**Extrait à lire**
---

Le premier album de ce groupe suédois (un de plus) n'avait pas du tout convaincu la rédaction de Music Waves. Deux albums et 9 ans plus tard, sommes-nous dans la continuation du naufrage ou bien le quatuor a-t-il pu trouver au fond de lui-même des ressources pour se projeter vers de meilleures auspices? "Abiogenesis", terme qui renvoie à la naissance de l'univers à partir de matière inanimée, penche-t-il plus vers la renaissance ou vers l’encéphalogramme plat?

---

**Enregistrements de données**
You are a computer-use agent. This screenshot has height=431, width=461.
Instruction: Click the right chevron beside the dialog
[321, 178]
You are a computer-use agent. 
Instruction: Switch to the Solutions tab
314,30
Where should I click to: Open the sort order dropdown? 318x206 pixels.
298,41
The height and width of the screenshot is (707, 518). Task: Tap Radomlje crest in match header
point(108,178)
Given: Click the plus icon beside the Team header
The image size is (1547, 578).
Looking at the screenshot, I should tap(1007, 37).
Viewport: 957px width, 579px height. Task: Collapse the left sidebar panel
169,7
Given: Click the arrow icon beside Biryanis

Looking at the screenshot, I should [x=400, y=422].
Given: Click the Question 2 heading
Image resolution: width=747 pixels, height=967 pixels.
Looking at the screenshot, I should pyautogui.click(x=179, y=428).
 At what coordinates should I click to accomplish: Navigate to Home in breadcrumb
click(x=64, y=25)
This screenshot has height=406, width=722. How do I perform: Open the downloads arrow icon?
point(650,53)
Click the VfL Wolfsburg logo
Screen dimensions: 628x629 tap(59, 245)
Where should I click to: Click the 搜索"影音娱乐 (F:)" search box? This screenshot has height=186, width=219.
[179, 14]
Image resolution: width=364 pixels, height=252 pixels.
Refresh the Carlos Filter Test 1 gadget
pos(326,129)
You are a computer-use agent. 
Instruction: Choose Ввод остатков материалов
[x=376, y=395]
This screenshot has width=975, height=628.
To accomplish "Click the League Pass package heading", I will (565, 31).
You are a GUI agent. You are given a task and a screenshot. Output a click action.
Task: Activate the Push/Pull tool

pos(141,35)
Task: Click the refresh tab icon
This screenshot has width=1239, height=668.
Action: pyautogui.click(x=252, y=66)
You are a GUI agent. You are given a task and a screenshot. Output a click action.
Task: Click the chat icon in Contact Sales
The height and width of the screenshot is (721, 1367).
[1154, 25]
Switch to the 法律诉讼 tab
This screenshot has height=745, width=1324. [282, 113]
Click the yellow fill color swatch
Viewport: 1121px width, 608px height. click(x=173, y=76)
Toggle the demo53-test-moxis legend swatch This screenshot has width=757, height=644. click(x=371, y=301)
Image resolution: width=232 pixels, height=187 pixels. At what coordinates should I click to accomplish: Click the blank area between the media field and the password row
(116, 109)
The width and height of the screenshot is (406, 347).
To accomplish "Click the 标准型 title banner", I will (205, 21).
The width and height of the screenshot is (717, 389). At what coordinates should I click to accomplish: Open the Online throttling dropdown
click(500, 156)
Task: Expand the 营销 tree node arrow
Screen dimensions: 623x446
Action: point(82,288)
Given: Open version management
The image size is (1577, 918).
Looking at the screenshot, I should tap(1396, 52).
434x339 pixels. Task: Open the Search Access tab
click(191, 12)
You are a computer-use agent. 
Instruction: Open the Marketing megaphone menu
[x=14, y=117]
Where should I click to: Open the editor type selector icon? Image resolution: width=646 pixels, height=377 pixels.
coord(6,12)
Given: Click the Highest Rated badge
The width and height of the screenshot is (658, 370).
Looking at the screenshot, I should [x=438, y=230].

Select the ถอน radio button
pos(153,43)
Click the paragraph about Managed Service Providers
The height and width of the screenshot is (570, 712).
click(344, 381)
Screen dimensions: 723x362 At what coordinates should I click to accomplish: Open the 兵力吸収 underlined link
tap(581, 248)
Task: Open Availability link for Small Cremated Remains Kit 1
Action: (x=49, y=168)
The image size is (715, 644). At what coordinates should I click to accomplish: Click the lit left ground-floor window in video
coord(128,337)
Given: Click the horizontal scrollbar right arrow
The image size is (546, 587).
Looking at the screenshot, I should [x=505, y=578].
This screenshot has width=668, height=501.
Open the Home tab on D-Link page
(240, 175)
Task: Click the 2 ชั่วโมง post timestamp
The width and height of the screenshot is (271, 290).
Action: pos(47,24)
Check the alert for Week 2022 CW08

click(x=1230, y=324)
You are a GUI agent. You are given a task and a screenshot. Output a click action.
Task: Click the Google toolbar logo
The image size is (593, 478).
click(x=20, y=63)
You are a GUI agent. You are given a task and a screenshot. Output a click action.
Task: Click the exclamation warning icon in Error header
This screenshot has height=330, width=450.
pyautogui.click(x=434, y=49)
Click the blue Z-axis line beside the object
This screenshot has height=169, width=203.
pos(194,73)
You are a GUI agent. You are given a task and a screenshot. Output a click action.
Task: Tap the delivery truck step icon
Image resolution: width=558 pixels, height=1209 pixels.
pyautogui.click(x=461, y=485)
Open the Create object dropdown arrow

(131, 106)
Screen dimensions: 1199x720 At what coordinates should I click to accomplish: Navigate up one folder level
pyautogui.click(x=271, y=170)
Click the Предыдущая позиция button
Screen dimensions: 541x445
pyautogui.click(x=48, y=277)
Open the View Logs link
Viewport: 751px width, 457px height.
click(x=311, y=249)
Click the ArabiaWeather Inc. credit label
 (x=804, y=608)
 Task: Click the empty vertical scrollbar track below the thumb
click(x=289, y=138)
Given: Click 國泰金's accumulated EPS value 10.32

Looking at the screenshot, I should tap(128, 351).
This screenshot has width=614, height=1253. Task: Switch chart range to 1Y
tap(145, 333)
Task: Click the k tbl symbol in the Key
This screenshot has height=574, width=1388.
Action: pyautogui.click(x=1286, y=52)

---

**Consigne**
Poursuivez la critique de l'album « Abiogenesis » à la suite de sa dernière phrase.

**Réponse attendue**
Il faut dire que Korea prend le risque de jouer sur une corde raide à la frontière de plusieurs univers musicaux. L'album se veut à la fois accessible, mélodique, progressif, empreint de gravité voire de profondeur et d'une certaine puissance toute métallique. Nombreux sont les groupes qui se sont cassés les dents faute d'identité musicale et de cohérence. Pour traverser ces écueils, les Suédois tentent de s'appuyer sur plusieurs marqueurs forts. Tout d'abord la basse de Robert Bunke qui délivre un travail remarquable : ce son vibrionnant et omniprésent sert à la fois de socle solide et de clé de voûte. L'épaisseur et l'environnement sonores sont suspendus à ces notes ronflantes qui apportent à coup sûr ce sentiment rassurant d'ancrage indestructible.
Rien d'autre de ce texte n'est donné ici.